Entre o riso e a ideologia: O encanto irônico de uma Garbo inesperada

Ninotchka é uma comédia sofisticada que transforma o embate entre sistemas políticos em uma deliciosa batalha de sedução, ironia e transformação pessoal. A trama acompanha uma comissária soviética enviada a Paris para resolver um problema diplomático, mas que, aos poucos, vê suas certezas ideológicas ruírem diante do charme da cidade e do galanteador que cruza seu caminho. A leveza da narrativa esconde uma reflexão sagaz sobre o conflito entre rigidez doutrinária e liberdade.
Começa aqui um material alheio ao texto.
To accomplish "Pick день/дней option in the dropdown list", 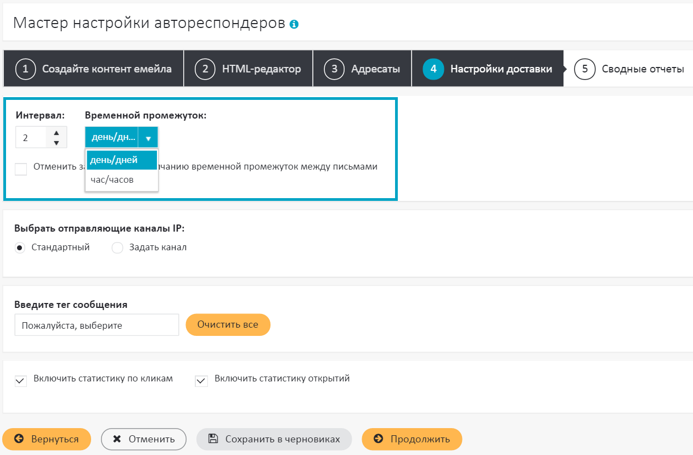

O grande trunfo do filme está na escolha de Greta Garbo para o papel principal. Conhecida por personagens intensamente dramáticos em obras como Rainha Christina e Camille, a atriz surpreende ao explorar um registro cômico que brinca justamente com sua imagem de diva inacessível. O famoso slogan “Garbo Laughs” encontra aqui plena justificativa, pois seu sorriso e sua entrega à comédia tornam a transformação da personagem ainda mais saborosa.

Sob a direção refinada de Ernst Lubitsch, o longa exibe a elegância e o timing cômico que marcaram a filmografia do cineasta. Seu toque característico, leve, espirituoso e repleto de subtextos, conduz a narrativa com naturalidade, equilibrando crítica política e romance sem jamais tornar o discurso pesado. A sofisticação do humor dialoga diretamente com outras obras do diretor, como Ser ou Não Ser e O Diabo Disse Não.
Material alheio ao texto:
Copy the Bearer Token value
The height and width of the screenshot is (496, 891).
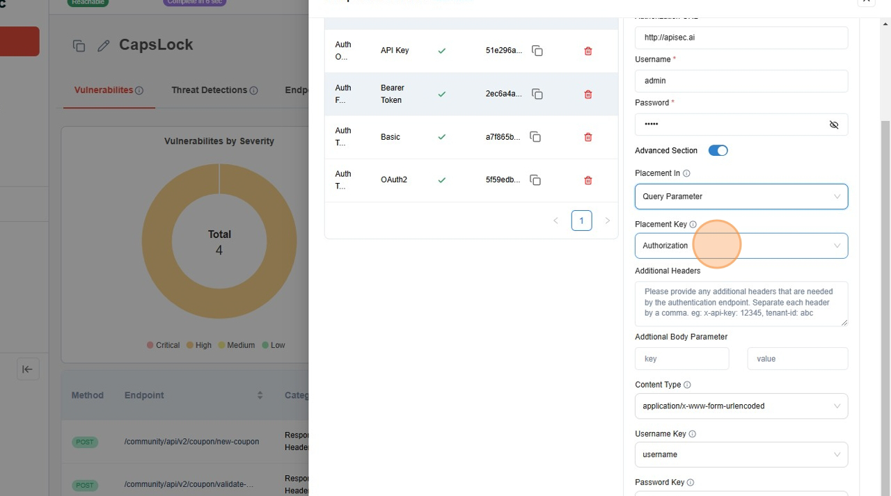537,94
O roteiro, assinado por Billy Wilder, Charles Brackett e Walter Reisch, revela um olhar ácido sobre as tensões ideológicas da época. A sátira nasce da constatação de que a sedução do consumo e do prazer cotidiano pode ser tão poderosa quanto qualquer discurso político. Embora algumas piadas sociológicas hoje soem datadas, a estrutura do humor permanece eficiente, sobretudo por se apoiar no contraste entre a rigidez da protagonista e o hedonismo parisiense.
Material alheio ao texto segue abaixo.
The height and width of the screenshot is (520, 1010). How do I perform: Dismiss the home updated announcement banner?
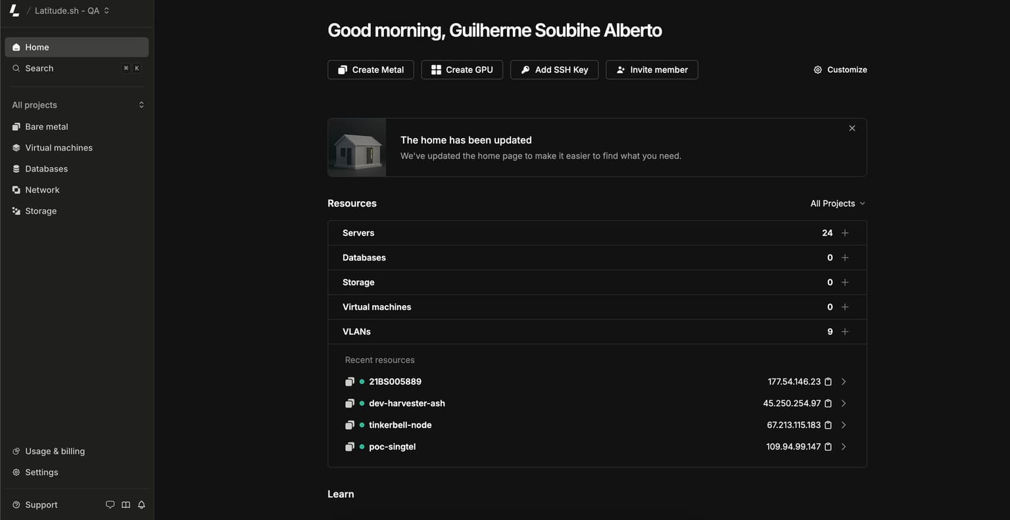click(852, 128)
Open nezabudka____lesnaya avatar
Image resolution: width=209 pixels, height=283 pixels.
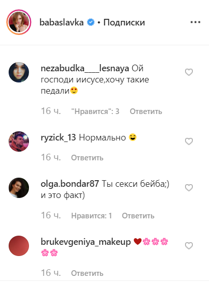pyautogui.click(x=19, y=72)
O filme também se beneficia de um elenco coadjuvante afinado, com destaque para Melvyn Douglas, que encarna o galanteador francês com charme irresistível, e Bela Lugosi, que demonstra um talento cômico menos explorado em sua carreira. Há ainda a divertida participação de Ina Claire, cuja presença cria um saboroso jogo de contrastes entre estilos interpretativos distintos.

A graça de Ninotchka reside justamente na forma como transforma o romance em metáfora política. A protagonista não abandona suas convicções por idealismo romântico, mas pela descoberta gradual de uma vida mais espontânea, marcada por pequenos prazeres e contradições humanas. O riso surge, então, como um elemento libertador, capaz de dissolver certezas absolutas e revelar a complexidade dos indivíduos por trás das ideologias.

O legado do filme se estendeu para além do cinema clássico, inspirando adaptações como o musical Silk Stockings, que reafirma a vitalidade de sua premissa. Ainda hoje, a obra permanece encantadora por sua inteligência leve e por mostrar que, mesmo em tempos de polarização, o humor e o afeto podem funcionar como pontes entre mundos aparentemente irreconciliáveis.